There was a kind of omnipresent violence and insecurity that characterized his young life that is just shocking for me to contemplate, in part because he then dedicated his adult life to providing for his children the stability he did not have growing up.
I read stories like this, and I've been reading Melting Point, which is a different sort of very interesting kaleidoscopic history of this era for Jewish people. But I was also reading Wolf Hall, where everybody's endlessly dying of tuberculosis. I think of the modesty of the things I try to protect my children from now, the things that upset me if it happens to them.
And then what, you know, every generation of humanity, including many people alive today, the extremism of the experience. And it's hard to imagine how you go through that and just keep going. And yet people did and do. So this is a person who's, I mean, he's watched his uncle get murdered in the car next to him. What kind of person does he become?

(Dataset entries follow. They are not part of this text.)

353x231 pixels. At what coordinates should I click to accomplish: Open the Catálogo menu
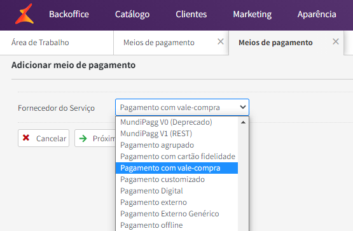pos(132,14)
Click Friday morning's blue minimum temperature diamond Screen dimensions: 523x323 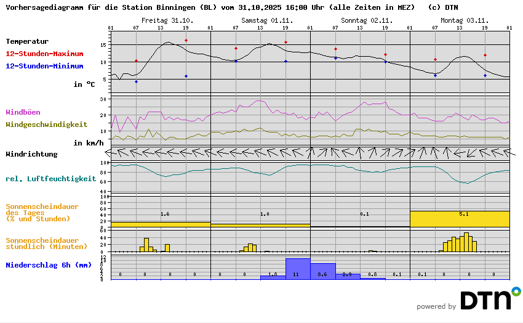[136, 81]
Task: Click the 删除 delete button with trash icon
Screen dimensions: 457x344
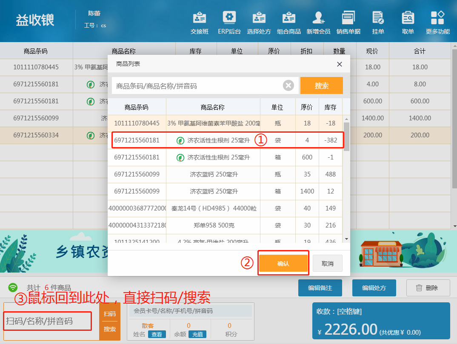Action: 428,288
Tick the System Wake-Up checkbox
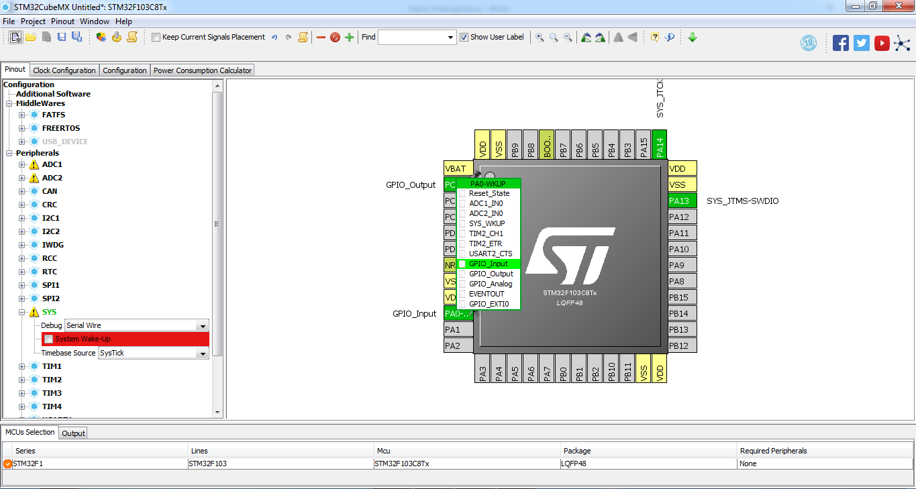 [x=48, y=339]
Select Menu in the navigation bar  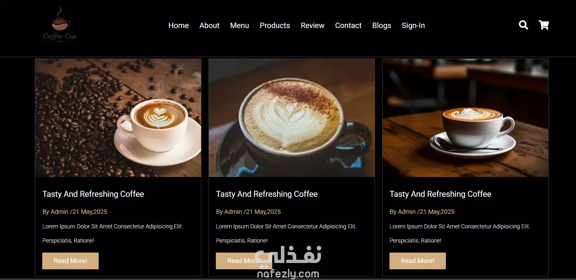tap(239, 26)
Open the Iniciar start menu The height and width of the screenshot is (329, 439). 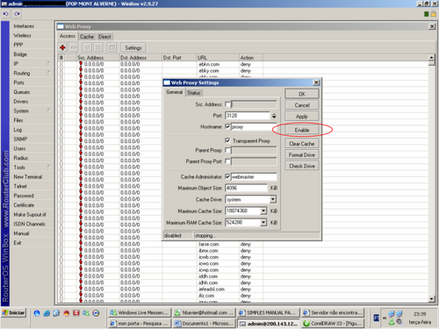click(14, 312)
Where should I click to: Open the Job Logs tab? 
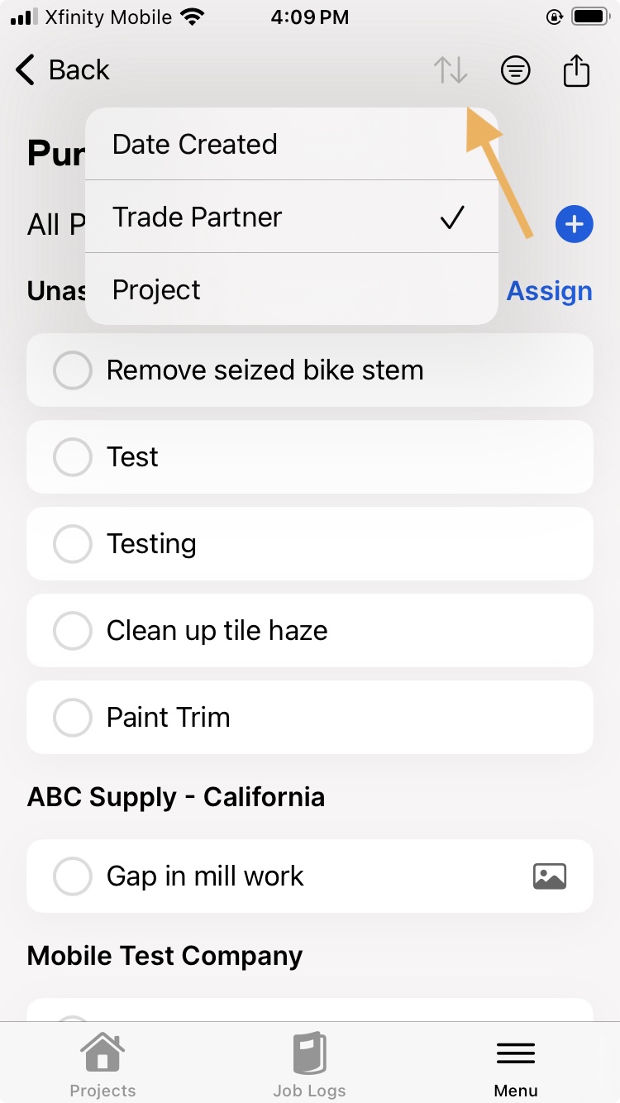point(309,1067)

My father became the kind of person who you would never guess the quantity of tragedy that lay in his past. You would never guess that his whole family had been decimated by the Holocaust, that he had all of this grief and loss and violence at every stage of his life. My father was brilliant. He was joyful. He was incredibly witty. He was shockingly brilliant.
And my dad spoke, I think, eight languages. But basically, English was the last of his many languages. And I like to think I'm a reasonably articulate person and my father could talk me out of the table. I mean, he just was beautifully gifted with languages. And I guess, fundamentally generous of spirit.
You know, his response to the privations of his life were to live as generous a life as he could, both with material means, but also with his joy, with his intellect, with his energy, his happiness lay in sharing it with the world.
Do you understand his temperament as an act of denial or an act of acceptance?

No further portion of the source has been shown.